Uno stimolo finale: condividere esperienze per crescere insieme
È importante sottolineare che la sfida di una comunicazione efficace è aperta a tutti, senza eccezioni, e non ha una soluzione unica valida per ogni situazione, ogni sport o ogni personalità. Ogni relazione allenatore-atleta è unica e richiede strategie differenziate e personalizzate.

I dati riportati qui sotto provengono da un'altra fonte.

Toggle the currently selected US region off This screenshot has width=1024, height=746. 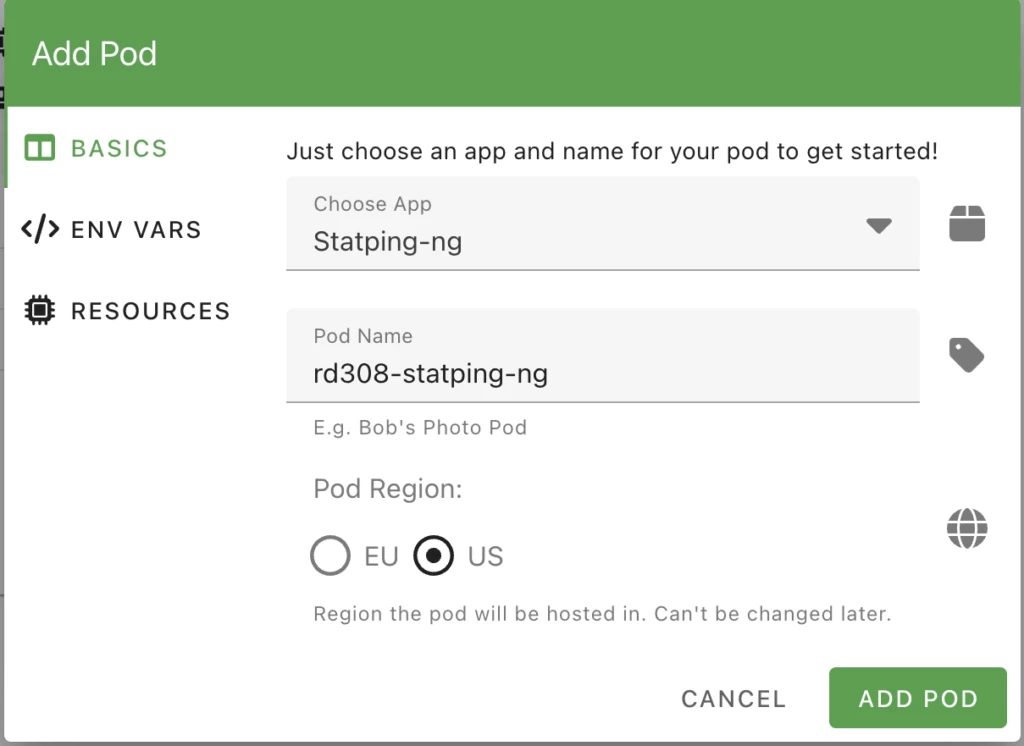coord(433,555)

Per questo motivo trovare spazio per confrontarsi, raccontare le proprie esperienze vissute, condividere difficoltà incontrate e strategie messe in campo con successo rappresenta un'occasione preziosa e insostituibile per arricchire il modo in cui si affronta questo tema fondamentale. La comunicazione non è mai un percorso isolato, individuale o egocentrico, ma un cammino che si costruisce insieme, dialogando apertamente, mettendosi in discussione con umiltà e ricercando soluzioni di volta in volta nuove, creative e adatte al contesto specifico. Scambiare punti di vista diversi, anche provenienti da sport differenti o da realtà diverse, può portare a scoperte importanti e inaspettate, aiutando a sviluppare sensibilità, flessibilità e competenze relazionali che magari non pensavamo nemmeno di dover coltivare quando abbiamo iniziato il nostro percorso. Solo partendo da questo gioco di ascolto e confronto continuo si può aspirare a costruire un ambiente sportivo in cui la comunicazione diventi una forza motrice positiva più che una fonte di conflitto e sofferenza, contribuendo non solo al successo sportivo misurabile in risultati, ma anche e soprattutto alla crescita personale, umana e professionale di atleti e allenatori. In questo modo lo sport si trasforma da semplice prestazione fisica a preziosa occasione di relazione autentica, apprendimento reciproco e realizzazione condivisa.